Saturday, August 27, 2016

August 2016 update

The year is flying by.  We made some much needed improvements to the aviaries just in time for winter, when the birds need shelter from the rain and cold weather here in Melbourne.  Our aviaries were well constructed in the first place, but the metal roof only extended half way across, leaving the front section open to the weather, which we thought was a good idea at the time, giving the birds access to rain and sunshine.  The disadvantages are that outside birds such as noisy miners, crows, butcher birds, etc. land on the wire section of the roof, leave their droppings, and scare the birds inside the aviary.  Also, when it rains, the front section of the aviary became a quagmire, messy and smelly.  The man who built our chook house came back and paved the back section of the aviaries, and put a fibreglass roof over the whole bank of aviaries,  covering them from front to back, with an overhang at each end.  So they are now doubly insulated against the weather, and the floor stays dry.  We wish we'd been able to afford to do this right from the start!

We have lost several birds this year.  Young Gouldian finches often die when it is extremely cold, and they have left the nest too young.  The Turquoisine female died of unknown causes, one Scarlet Chested male escaped (flew out past me when I was half way out of it's aviary) and the pair of Princess Parrots both got out when Ken left the door unlocked when he came inside to take a phone call.  I went back out an hour later and saw the door slightly ajar.  Found the three Cockatiels sitting on the perch at the back of the aviary, gazing at me as if to say "aren't you lucky that we stayed inside"!  

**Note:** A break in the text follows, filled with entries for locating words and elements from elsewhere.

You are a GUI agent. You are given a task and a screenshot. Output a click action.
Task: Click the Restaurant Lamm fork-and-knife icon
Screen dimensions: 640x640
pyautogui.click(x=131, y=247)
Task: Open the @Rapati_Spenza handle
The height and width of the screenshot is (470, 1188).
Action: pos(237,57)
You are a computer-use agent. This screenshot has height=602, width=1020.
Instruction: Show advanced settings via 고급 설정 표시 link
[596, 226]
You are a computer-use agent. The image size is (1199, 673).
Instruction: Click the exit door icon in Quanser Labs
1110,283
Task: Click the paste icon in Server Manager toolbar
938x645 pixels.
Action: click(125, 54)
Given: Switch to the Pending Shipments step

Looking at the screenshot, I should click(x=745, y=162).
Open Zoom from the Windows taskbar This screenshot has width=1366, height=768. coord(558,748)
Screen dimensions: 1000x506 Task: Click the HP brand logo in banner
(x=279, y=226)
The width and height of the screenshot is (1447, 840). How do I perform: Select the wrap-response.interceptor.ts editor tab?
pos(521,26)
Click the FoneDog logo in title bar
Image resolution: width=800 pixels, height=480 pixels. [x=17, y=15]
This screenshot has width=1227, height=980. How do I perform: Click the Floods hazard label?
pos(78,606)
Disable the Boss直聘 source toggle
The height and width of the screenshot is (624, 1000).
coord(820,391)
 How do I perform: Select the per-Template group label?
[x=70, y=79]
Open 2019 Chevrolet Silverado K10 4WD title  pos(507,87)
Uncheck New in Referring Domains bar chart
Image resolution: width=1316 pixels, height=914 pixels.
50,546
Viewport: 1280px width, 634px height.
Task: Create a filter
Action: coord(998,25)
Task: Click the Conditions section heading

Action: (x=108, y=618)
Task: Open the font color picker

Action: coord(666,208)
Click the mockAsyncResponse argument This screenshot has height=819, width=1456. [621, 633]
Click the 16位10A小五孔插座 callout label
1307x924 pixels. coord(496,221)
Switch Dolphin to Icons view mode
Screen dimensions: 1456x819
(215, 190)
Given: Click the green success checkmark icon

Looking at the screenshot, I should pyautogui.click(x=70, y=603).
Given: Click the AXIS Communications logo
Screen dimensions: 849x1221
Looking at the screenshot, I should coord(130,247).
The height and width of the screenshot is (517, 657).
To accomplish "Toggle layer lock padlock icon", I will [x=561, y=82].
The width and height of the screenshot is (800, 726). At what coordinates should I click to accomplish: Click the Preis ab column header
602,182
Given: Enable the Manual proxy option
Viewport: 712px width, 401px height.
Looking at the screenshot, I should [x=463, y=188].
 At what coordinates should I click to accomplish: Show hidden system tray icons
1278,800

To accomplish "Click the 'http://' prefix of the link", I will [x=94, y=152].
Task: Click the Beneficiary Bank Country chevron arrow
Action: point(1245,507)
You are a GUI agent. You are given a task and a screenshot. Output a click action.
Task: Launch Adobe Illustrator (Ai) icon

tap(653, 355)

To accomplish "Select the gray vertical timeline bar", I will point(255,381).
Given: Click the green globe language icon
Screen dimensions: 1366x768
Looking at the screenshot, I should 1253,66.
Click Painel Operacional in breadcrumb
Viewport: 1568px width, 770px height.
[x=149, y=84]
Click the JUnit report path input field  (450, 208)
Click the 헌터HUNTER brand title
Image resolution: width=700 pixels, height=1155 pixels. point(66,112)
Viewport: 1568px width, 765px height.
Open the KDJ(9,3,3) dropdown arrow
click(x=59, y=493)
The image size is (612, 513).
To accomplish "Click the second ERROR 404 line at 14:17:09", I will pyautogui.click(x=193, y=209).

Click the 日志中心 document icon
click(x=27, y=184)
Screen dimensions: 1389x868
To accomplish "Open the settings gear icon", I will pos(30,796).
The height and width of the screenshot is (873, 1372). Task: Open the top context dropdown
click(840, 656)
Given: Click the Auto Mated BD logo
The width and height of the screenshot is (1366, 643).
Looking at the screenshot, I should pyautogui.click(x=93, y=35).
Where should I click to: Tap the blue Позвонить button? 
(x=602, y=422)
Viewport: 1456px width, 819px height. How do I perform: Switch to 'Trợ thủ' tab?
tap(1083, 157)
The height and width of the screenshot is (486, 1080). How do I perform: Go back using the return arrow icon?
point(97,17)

Ken has been busy this year, buying, selling and swapping birds with his friends at the Avicultural Society, some of whom live only ten minutes away by car.  As they breed mostly the same birds, they swap male for female as they need, as well as different coloured birds in a species.  Last week Ken acquired three more Turquoisine parrots - one pair, and one female to replace one that died.  He swapped some of his Scarlet Chested young parrots for the Turks, so that saved both men quite a lot of money :)

Tuesday, March 1, 2016

February 2016 Update.

I  must make more of an effort to keep this blog up to date.  So many things happen in aviaries in the course of the year, it is easy to miss hatches and matches while life goes on around you.
Our pair of young Scarlet Chested Parrots have been wonderful parents.   They reared five young birds in their first clutch - 3 males and 2 females.  Then she went down again, and hatched four more,  so we have seven young Scarlets as well as their parents.  Ken will eventually sell some of these at the Avicultural Society, to make room in the aviaries for this year's young ones as it looks like she will be a prolific layer.

Ken sold 15 canaries and 20 quail late last year, which has taken the pressure off the other birds.  We could hardly walk inside the aviaries without nearly treading on quail, after they had gone mad and kept laying and hatching babies!  They are so cute and we enjoyed seeing them, but once they grow up, they are like mice and keep breeding.  So he has another 30 to sell, and will just keep one male and two females in each aviary for now.  They will breed too, but this time he plans to control them by removing eggs once the female is sitting on half a dozen.

The canaries also had a breeding frenzy last year, so it was good to get rid of the majority of them, as while they can be kept with the Gouldian Finches, the canaries can be aggressive, and are always the first to get to the food when we put fruit and veg. in the avaries.  While the Gouldians don't starve, we don't like seeing them pushed out of the way by the slightly bigger canaries!

Last week Ken succumbed to temptation and bought a pair of Turquoisines from a member of the Society at the meeting.  K. had brought them along to the meeting to see if anyone would be interested, and Ken was very much interested, but hesitated, as he worries about overcrowding his birds.  When I came over to have a look I said straight away  "'Oh, you must buy them, they are beautiful!" So he did.

Fortunately the Neophema family of parrots are very docile, and live happily with the finches in the same aviaries.